Game Info:

Sébastien Loeb Rally EVO
Developed By: Milestone S.r.l.
Published By: Milestone S.r.l.
Release Date: January 29, 2016
Available On: PC, PS4/Xbox One
Genre: Simulation Racer
Number of Players: 1+
ESRB Rating: E for Everyone
MSRP: $27.99
(Amazon Affiliate Link)

Thank you Milestone S.r.l. for sending us this game to review!

Sébastien Loeb is a world famous rally racing driver, who has had a very distinguished career.  He is the most successful in World Rally Championship (WRC) history, with nine world championships in a row, a world record.  This game is a collaboration with him, and also a celebration of his many accomplishments.  Given Milestone’s history making WRC and MotoGP games, it makes a lot of sense that they would work together on a game.

The result is Sébastien Loeb Rally EVO.  Like much of its competition, this game is a first or third person 3D racing simulator, where you drive through treacherous courses trying to complete the race as fast as possible.  There are three main modes of racing, and four main modes of play.

The modes of play are quick mode, career, multiplayer, and Loeb experience.  Quick mode is what it sounds like – play a quick game without having to make it count.  Career is the bulk of the game, where you race, earn credits, spend those credits on better cars, and repeat until you get good enough to win gold medals, and move on to the next racing class and repeat.  This is where a good majority of the content is, and there’s much more to do here than in DiRT Rally.

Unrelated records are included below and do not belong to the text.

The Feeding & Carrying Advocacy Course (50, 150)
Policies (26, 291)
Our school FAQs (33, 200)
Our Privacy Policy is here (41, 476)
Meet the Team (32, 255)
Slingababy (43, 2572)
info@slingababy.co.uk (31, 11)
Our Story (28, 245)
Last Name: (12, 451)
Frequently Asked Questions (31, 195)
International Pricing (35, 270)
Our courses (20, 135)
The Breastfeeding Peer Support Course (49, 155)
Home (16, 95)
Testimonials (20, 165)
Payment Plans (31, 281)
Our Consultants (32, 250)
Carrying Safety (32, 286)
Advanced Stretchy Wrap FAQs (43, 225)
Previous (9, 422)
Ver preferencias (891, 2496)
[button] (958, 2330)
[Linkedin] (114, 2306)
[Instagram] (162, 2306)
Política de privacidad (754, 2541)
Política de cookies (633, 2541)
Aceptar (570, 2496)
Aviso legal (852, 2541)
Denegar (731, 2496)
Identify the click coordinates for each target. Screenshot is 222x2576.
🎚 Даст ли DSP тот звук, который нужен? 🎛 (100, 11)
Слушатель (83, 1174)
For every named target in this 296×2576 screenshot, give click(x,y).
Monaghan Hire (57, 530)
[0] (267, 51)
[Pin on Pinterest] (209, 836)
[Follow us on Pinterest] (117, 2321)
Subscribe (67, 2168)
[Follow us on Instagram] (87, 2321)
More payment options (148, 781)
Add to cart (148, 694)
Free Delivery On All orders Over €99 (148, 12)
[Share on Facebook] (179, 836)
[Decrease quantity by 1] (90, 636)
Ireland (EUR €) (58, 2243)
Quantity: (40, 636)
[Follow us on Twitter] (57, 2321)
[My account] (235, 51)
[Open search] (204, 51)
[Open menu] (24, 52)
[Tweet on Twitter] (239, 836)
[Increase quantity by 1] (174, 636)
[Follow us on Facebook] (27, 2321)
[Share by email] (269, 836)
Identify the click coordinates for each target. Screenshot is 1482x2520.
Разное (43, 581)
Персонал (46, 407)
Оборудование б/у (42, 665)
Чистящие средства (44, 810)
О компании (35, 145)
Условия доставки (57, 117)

Having reviewed DiRT Rally earlier this year, it’s hard to play this game and not make comparisons between the two.  My apologies for this, but it’s somewhat natural given that they are direct competitors with each other, on both current generation consoles and Steam PC, and were released during the same year.


Strong Points: Good graphics; Very good road handling, on tarmac especially; good voice acting for the co-driver; interesting history of Sebastien Loeb; a nice amount of single player content with good variety
Weak Points: Wheel support limited to specific models; engine sound is weak and lacks impact; multiplayer appears dead; recovery button is buggy after a crash
Moral Warnings: None!  (you can crash though)

The Loeb experience is an interesting game mode where you go on specific races that Sébastien did, and experience them from his point of view, with commentary documenting his history of racing.  It’s actually a really neat mode, and is worthy of a game carrying Mr. Loeb’s namesake.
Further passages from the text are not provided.